If your child is anxious, start by normalizing their fears.  Make them believe that they will get past the problem and let them know you believe they can handle it.  The saying, “A frightened captain makes a frightened crew” is fitting because children pick up cues from our own anxious behaviors. Yet, we have the choice to model for our children the confidence that they need to handle new and challenging experiences.  The goal is not to eliminate anxiety, but to help our children learn to manage it more effectively.

Don’t allow your child to miss school just because they don’t want to go. It will only reinforce their fears.  Anxiety is essentially a message that tends to overestimate danger and underestimate our ability to handle it.  Thus, when we allow our children to avoid the things that scare them, we are actually increasing or reinforcing their fears.  Avoidance may seem to help things in the short run, but it will only make the fear stronger over time.  Getting our children to go to school will teach them that even though they are uncomfortable or fearful, they can handle it.

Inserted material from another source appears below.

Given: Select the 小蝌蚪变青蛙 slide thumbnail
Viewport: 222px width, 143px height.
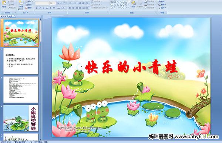Looking at the screenshot, I should [21, 118].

Telling your child not to worry or that their fears won’t happen, generally is not helpful. As parents, we often try to convince our child to “stop” worrying.  Meanwhile worry is telling them the opposite, convincing them that they can’t or shouldn’t. 

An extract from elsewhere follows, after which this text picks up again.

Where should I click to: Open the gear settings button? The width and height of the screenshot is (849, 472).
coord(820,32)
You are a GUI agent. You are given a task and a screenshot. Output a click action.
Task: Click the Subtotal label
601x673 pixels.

Instead, try validating and empathizing with your child’s fears by saying, “I can see that it is making you nervous to think about school tomorrow.  I think other kids are worrying about similar things.  If you don’t end up with any friends in your lunch period, let’s make a plan for how you could handle that.”  Or “I know that you’re scared.  It’s OK to be worried.  I will help you get through this.” When we allow our child to express their fears, they are less likely to have to defend their position and thus are more willing to consider the situation with more perspective.

It can also be helpful to separate your child from their worry.  Using language to help children see worry as a bully and to identify what it is telling them, allows the child to fight back.  “It seems like your worry brain is telling you that your teacher will be mean to you.  What does your smart brain want to say back to your worry bully?” Try not to do all the talking. Children must learn how to talk to themselves in ways that promote their ability to handle new situations.

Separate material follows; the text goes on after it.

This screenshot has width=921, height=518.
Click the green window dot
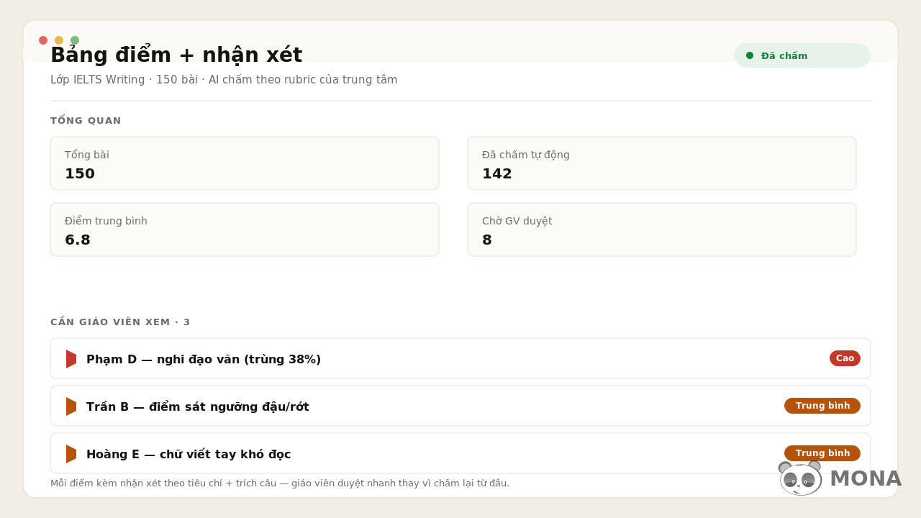tap(75, 40)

As parents, we can also help children evaluate the likelihood or evidence behind their fear.  Being scared is not an indication of how likely something is to happen, so we can help our children separate facts from feelings by encouraging them to explore their thinking.  For example, many middle school children fear that they will get lost on the first day of school, be late to class, and get in trouble.  It might be helpful to ask your child what makes them think that these thoughts are true, and what makes them think it might not be true, or to ask them to consider the worst case/best case/most likely outcome.  These kinds of questions allow your child to take a step back and consider the facts versus their fearful feelings, thus often reaching a more reasonable and less frightening conclusion.

Another helpful strategy is to change their channel.  If we are watching TV and we don’t like the show we are watching, we can switch to one we do like. Worry likes to demand our attention and then tends to grow when we pay attention to it.  Thus, we can try to help children shift their thinking to what they might like about returning to school, rather than on only what they fear.  Try asking your child to list their favorite subjects or the friends they look forward to seeing.  If your younger child is especially nervous about leaving you, consider giving them a transitional object to take with them to ease their separation anxiety – perhaps a photograph of you, or anything that reminds them of home. 

With younger children, once you arrive at school, leave quickly.  Don’t hover.  When we linger, we are reinforcing our children’s anxious thinking that they need us to be OK, and that they can’t handle it on their own.  Ask yourself “Is my child safe?” and if the answer is yes, leave.

Finally, don’t forget to praise your child for their courage and willingness to face their fears!